Stored data
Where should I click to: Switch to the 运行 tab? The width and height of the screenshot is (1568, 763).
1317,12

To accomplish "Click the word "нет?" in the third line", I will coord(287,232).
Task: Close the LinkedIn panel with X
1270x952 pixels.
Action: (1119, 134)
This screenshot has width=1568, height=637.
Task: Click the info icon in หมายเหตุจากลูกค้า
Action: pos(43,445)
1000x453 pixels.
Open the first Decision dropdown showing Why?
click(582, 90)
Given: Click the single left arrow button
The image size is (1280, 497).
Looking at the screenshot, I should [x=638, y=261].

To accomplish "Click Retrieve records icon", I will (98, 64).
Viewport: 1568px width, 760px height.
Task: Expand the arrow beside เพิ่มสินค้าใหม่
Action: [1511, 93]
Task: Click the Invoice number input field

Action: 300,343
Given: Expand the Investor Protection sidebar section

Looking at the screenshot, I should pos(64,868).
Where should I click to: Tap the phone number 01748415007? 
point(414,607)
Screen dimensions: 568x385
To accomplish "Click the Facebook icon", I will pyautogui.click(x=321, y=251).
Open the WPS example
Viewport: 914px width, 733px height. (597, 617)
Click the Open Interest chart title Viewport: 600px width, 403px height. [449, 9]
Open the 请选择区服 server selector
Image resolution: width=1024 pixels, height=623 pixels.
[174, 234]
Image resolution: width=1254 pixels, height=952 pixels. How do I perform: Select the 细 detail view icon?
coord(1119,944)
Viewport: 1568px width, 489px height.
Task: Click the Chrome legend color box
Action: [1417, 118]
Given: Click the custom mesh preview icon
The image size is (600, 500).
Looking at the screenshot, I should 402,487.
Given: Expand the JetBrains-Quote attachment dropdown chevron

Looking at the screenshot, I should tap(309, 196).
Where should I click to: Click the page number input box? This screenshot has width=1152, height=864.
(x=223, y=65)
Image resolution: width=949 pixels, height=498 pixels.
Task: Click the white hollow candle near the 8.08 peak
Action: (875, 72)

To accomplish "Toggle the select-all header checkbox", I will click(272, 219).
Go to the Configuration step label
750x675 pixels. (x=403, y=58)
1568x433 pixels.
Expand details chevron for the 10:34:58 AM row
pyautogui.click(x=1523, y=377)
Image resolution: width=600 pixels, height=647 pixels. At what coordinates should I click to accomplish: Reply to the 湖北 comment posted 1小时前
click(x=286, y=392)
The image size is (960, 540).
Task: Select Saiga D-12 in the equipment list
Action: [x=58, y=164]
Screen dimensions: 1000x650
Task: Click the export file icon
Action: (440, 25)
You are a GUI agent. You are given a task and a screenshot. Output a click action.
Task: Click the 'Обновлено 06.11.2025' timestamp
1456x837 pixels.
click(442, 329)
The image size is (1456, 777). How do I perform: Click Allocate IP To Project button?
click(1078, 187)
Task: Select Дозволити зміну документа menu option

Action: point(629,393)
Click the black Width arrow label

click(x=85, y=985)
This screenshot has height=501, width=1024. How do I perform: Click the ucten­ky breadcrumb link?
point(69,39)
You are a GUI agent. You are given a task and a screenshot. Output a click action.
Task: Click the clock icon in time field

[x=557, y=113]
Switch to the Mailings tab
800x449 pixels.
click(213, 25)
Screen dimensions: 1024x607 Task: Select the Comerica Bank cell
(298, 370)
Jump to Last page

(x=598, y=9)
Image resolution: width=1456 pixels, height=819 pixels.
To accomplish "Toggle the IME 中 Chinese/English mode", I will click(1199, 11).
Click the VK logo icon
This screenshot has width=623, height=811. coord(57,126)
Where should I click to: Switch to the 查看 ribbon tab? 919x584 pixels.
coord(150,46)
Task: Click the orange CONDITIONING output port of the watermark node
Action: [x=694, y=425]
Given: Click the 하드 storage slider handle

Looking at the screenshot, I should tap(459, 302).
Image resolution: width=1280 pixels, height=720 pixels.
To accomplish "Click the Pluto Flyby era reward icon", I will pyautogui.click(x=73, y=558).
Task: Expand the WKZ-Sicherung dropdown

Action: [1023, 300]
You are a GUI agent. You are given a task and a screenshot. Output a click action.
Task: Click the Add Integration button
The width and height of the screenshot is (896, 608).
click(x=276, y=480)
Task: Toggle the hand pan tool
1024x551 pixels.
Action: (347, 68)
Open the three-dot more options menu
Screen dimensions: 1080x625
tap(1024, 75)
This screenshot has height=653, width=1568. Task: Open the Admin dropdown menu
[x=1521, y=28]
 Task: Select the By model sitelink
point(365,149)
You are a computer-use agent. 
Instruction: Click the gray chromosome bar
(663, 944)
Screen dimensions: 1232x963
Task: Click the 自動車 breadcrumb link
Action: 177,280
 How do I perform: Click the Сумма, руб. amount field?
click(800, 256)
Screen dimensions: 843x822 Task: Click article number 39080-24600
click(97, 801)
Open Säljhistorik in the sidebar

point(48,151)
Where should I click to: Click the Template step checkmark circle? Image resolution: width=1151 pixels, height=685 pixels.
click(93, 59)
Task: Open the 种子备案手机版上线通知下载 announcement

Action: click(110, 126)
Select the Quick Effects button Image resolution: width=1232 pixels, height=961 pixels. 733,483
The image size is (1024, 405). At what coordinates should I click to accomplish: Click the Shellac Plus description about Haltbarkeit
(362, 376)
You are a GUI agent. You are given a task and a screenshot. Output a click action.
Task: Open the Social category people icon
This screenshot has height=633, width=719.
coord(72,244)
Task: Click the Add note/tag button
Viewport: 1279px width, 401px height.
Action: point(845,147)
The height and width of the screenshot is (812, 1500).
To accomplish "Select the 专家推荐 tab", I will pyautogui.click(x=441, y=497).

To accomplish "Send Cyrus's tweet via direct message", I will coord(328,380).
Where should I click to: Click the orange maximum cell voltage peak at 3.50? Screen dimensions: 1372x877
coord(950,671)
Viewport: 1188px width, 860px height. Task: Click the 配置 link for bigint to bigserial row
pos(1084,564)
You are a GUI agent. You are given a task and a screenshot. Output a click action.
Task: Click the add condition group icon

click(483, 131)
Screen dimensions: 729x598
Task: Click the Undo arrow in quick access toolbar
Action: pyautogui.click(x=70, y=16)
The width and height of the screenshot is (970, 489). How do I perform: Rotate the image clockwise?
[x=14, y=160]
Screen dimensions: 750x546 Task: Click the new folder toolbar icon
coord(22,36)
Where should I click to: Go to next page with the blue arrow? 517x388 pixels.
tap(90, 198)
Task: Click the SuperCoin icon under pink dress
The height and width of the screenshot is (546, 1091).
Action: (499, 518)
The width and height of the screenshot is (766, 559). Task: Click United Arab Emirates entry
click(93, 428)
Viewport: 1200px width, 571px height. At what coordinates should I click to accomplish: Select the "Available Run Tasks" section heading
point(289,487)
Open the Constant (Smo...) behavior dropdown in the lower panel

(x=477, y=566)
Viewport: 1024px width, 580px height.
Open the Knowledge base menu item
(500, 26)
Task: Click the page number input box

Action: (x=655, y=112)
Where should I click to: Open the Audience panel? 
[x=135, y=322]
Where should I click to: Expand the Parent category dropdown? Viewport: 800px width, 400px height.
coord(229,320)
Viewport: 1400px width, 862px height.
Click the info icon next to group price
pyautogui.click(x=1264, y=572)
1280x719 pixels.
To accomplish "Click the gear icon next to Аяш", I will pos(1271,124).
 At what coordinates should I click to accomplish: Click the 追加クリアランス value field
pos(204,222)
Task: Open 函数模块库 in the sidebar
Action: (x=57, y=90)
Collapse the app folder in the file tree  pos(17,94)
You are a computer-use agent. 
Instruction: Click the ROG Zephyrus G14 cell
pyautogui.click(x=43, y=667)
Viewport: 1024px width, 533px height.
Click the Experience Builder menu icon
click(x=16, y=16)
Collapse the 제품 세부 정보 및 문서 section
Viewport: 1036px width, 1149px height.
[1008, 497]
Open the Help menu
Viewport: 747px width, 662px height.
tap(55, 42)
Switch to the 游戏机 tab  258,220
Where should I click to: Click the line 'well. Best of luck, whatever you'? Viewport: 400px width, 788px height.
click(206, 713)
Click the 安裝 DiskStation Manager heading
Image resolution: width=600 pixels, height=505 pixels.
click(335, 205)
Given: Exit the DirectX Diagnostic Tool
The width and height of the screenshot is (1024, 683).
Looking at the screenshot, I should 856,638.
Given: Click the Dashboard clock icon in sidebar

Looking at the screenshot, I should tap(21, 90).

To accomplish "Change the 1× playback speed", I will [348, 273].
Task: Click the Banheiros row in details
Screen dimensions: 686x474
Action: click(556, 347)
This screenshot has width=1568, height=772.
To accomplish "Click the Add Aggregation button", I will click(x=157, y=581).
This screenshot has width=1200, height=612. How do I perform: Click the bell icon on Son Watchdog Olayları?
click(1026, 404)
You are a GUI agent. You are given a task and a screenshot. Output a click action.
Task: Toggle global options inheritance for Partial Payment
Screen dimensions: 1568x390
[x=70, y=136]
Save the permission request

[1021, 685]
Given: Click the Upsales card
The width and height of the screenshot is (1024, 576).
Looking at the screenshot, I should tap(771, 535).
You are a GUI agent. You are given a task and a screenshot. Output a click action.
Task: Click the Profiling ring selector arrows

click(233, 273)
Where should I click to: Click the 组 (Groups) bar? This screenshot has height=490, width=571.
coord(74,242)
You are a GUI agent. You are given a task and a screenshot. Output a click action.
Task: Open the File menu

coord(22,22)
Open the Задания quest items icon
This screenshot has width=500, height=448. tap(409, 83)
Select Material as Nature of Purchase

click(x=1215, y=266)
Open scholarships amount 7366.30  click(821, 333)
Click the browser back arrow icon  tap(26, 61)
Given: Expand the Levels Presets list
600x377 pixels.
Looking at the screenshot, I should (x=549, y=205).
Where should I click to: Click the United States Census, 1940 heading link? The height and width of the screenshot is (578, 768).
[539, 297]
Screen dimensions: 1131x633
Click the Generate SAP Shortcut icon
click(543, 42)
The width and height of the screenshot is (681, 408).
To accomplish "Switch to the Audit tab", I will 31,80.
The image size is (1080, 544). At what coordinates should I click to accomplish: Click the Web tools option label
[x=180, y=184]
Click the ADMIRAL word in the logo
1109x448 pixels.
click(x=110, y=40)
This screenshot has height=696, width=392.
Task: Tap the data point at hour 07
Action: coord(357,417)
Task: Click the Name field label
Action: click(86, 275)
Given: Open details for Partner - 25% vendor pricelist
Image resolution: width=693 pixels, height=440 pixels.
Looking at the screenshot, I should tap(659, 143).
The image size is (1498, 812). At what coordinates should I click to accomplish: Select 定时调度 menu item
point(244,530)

Required action: Write out only the lines that run from the line containing "Collapse the app" through the line containing "Click the 安裝 DiskStation Manager heading", both included, exactly as they appear above.

Response:
Collapse the app folder in the file tree  pos(17,94)
You are a computer-use agent. 
Instruction: Click the ROG Zephyrus G14 cell
pyautogui.click(x=43, y=667)
Viewport: 1024px width, 533px height.
Click the Experience Builder menu icon
click(x=16, y=16)
Collapse the 제품 세부 정보 및 문서 section
Viewport: 1036px width, 1149px height.
[1008, 497]
Open the Help menu
Viewport: 747px width, 662px height.
tap(55, 42)
Switch to the 游戏机 tab  258,220
Where should I click to: Click the line 'well. Best of luck, whatever you'? Viewport: 400px width, 788px height.
click(206, 713)
Click the 安裝 DiskStation Manager heading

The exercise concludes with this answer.